What this truth is, stands beyond doubt; it is of course He Who said: I am the Life, the Way, the Truth (John 14:6).

And the enemies were destroyed by the truth when, for all their attempts to win Christ’s condemnation by false witness, they heard that He was risen from the dead and had to admit that He had resumed His glory in all the reality of Godhead.

[…] They condemned the Lord of Life to death, and paid no heed to God’s truth displayed in Him through His glorious works.

And thus the Truth of God destroyed them when He rose again to resume the majesty of His Father’s Glory, and gave proof of the truth of that perfect Divinity which He possessed.

[…] I will sacrifice unto Thee freely. The sacrifices of the Law, which consisted of whole burnt-offerings and oblations of goats and of bulls, did not involve an expression of free will, because the sentence of a curse was pronounced on all who broke the Law.

Whoever failed to sacrifice laid himself open to the curse. And it was always necessary to go through the whole sacrificial action because the addition of a curse to the commandment forbad any trifling with the obligation of offering.

It was from this curse that our Lord Jesus Christ redeemed us, when, as the Apostle says: Christ redeemed us from the curse of the law, being made curse for us, for it is written: cursed is every one that hangeth on a tree (Gal. 3:13).

Thus He offered Himself to the death of the accursed that He might break the curse of the Law, offering Himself voluntarily a victim to God the Father, in order that by means of a voluntary victim the curse which attended the discontinuance of the regular victim might be removed.

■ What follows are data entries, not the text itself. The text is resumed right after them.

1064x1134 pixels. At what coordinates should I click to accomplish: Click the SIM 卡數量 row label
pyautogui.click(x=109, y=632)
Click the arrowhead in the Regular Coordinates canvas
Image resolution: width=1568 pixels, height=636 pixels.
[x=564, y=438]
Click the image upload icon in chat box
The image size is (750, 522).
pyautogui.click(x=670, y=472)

Now of this sacrifice mention is made in another passage of the Psalms: Sacrifice and offering thou wouldest not, but a body hast thou prepared for Me (Ps. 39/40:7); that is, by offering to God the Father, Who refused the legal sacrifices, the acceptable offering of the body which He received.

Of which offering the holy Apostle thus speaks: For this He did once for all when He offered Himself up (Heb. 7:27), securing complete salvation for the human race by the offering of this holy, perfect victim.

Hilary of Poitiers (c.300-368): Homily on Psalm 53 [54], 11;13.